__THE TASK__
Your answer must be an exact copy of the records, with no pictures included.

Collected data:
··········

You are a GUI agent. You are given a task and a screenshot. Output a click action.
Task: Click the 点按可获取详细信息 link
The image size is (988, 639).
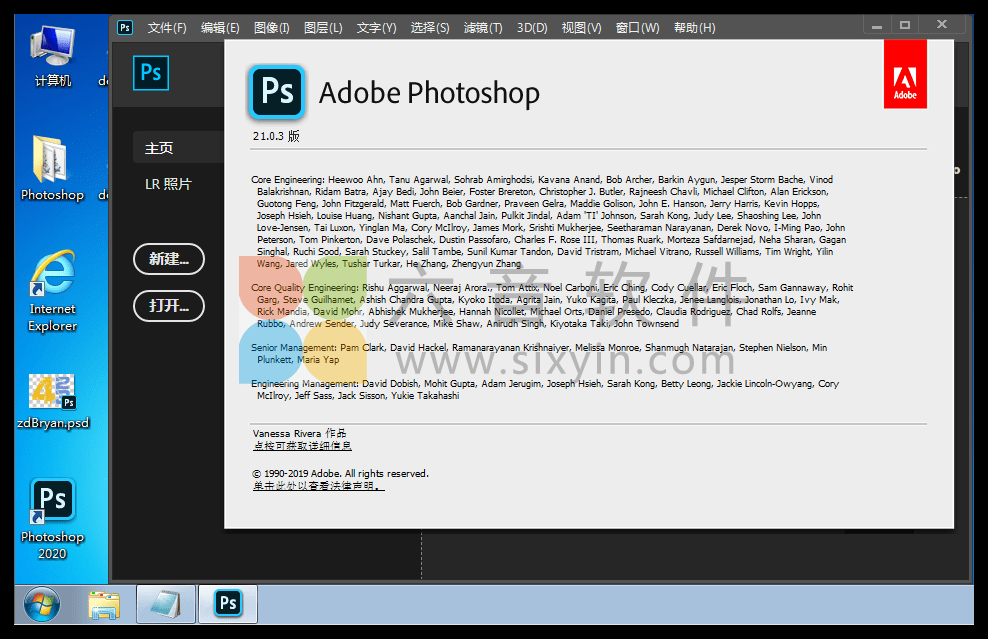[303, 445]
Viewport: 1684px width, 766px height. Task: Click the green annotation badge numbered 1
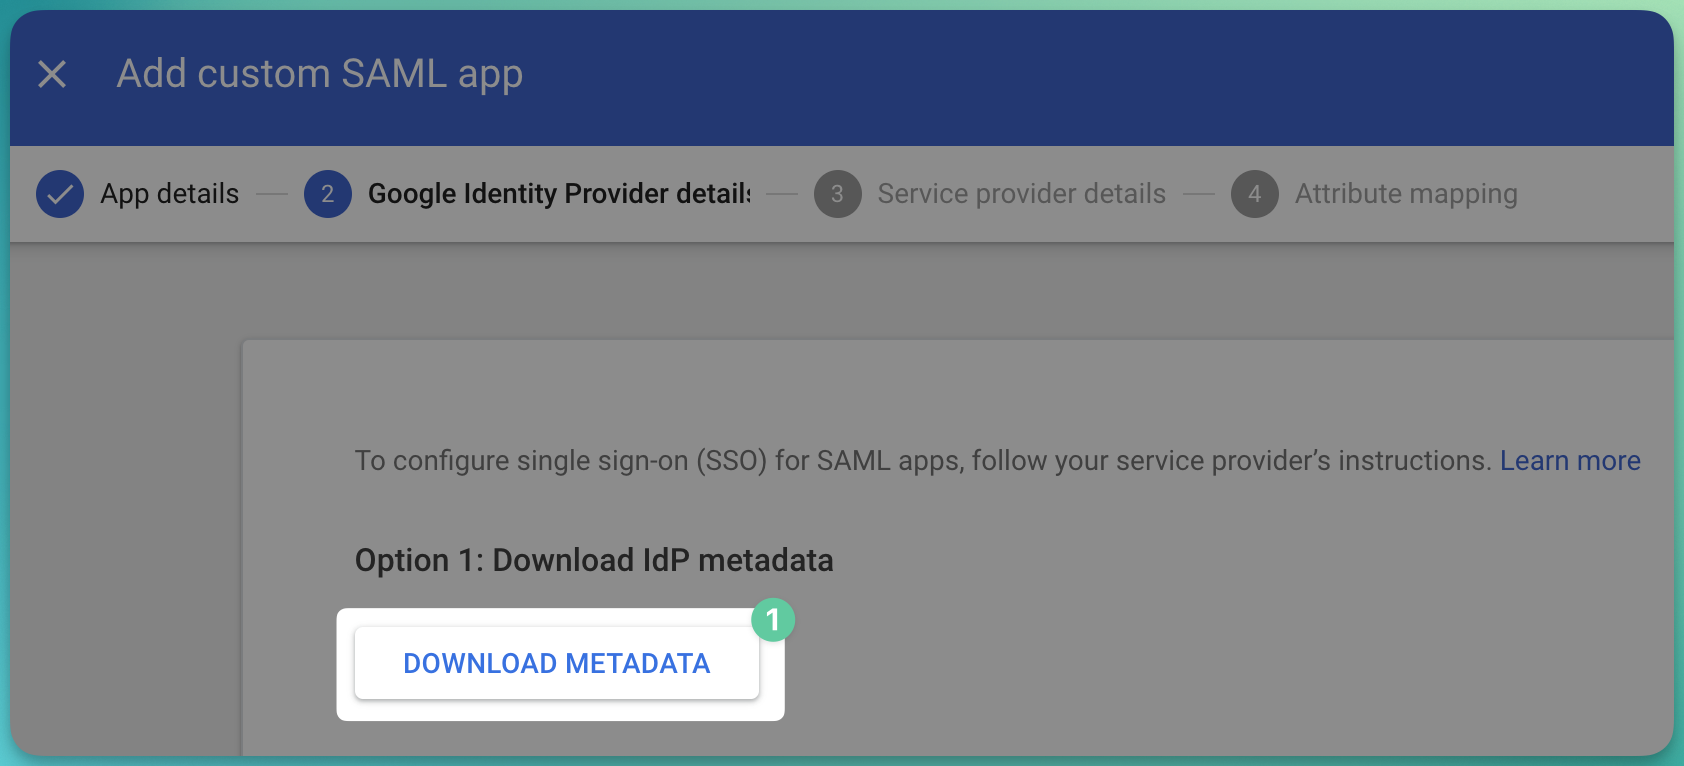pyautogui.click(x=773, y=620)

··········

__EXERCISE RESPONSE__
You are a GUI agent. You are given a task and a screenshot. Output a click action.
Task: Click the 点按可获取详细信息 link
The image size is (988, 639).
[303, 445]
Viewport: 1684px width, 766px height. Task: Click the green annotation badge numbered 1
pyautogui.click(x=773, y=620)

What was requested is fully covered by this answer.